### [Instructions to follow]
Your output should consist solely of the lines from the one with "Go to the first record" through the end of the records, reproduced exactly, both ends included.

Task data below:

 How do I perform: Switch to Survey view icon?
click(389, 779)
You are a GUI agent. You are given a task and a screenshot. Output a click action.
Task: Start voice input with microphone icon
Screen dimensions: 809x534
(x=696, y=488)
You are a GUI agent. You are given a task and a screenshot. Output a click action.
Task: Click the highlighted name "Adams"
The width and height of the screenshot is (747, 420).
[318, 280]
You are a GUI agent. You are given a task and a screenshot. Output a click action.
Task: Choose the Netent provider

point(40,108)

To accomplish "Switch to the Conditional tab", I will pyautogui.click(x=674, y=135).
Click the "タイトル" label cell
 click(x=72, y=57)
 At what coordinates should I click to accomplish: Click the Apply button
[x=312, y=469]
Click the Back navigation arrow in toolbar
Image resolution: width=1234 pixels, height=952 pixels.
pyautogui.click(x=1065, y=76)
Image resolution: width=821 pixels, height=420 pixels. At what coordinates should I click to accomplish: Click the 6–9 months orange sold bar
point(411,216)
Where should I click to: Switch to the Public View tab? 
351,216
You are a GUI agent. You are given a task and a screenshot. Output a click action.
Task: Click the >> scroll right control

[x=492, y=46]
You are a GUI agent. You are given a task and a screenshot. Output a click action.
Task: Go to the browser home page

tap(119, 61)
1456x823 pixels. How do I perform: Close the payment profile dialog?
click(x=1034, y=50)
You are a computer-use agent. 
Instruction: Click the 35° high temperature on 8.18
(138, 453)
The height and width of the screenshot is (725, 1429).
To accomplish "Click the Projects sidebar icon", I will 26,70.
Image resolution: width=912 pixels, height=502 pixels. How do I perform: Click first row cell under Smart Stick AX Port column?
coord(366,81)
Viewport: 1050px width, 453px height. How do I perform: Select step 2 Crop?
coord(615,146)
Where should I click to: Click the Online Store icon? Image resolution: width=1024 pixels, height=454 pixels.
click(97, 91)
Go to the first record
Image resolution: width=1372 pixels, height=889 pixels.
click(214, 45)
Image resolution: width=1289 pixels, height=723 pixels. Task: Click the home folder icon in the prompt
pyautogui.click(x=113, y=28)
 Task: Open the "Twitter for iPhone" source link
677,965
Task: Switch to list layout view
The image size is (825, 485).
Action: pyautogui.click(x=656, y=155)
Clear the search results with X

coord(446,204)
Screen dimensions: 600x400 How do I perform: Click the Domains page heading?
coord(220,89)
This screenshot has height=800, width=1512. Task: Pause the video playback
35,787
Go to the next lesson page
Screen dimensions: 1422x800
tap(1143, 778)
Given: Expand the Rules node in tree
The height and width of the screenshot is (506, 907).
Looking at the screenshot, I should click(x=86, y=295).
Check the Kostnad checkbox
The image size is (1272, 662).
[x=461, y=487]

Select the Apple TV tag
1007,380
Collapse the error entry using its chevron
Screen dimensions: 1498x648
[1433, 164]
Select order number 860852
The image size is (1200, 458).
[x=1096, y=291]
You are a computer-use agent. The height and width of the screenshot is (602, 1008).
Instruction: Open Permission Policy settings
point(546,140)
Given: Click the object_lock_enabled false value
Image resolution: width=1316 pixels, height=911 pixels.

End of Task data.

### [Task result]
Go to the first record
Image resolution: width=1372 pixels, height=889 pixels.
click(214, 45)
Image resolution: width=1289 pixels, height=723 pixels. Task: Click the home folder icon in the prompt
pyautogui.click(x=113, y=28)
 Task: Open the "Twitter for iPhone" source link
677,965
Task: Switch to list layout view
The image size is (825, 485).
Action: pyautogui.click(x=656, y=155)
Clear the search results with X

coord(446,204)
Screen dimensions: 600x400 How do I perform: Click the Domains page heading?
coord(220,89)
This screenshot has height=800, width=1512. Task: Pause the video playback
35,787
Go to the next lesson page
Screen dimensions: 1422x800
tap(1143, 778)
Given: Expand the Rules node in tree
The height and width of the screenshot is (506, 907).
Looking at the screenshot, I should click(x=86, y=295).
Check the Kostnad checkbox
The image size is (1272, 662).
[x=461, y=487]

Select the Apple TV tag
1007,380
Collapse the error entry using its chevron
Screen dimensions: 1498x648
[1433, 164]
Select order number 860852
The image size is (1200, 458).
[x=1096, y=291]
You are a computer-use agent. The height and width of the screenshot is (602, 1008).
Instruction: Open Permission Policy settings
point(546,140)
Given: Click the object_lock_enabled false value
Image resolution: width=1316 pixels, height=911 pixels.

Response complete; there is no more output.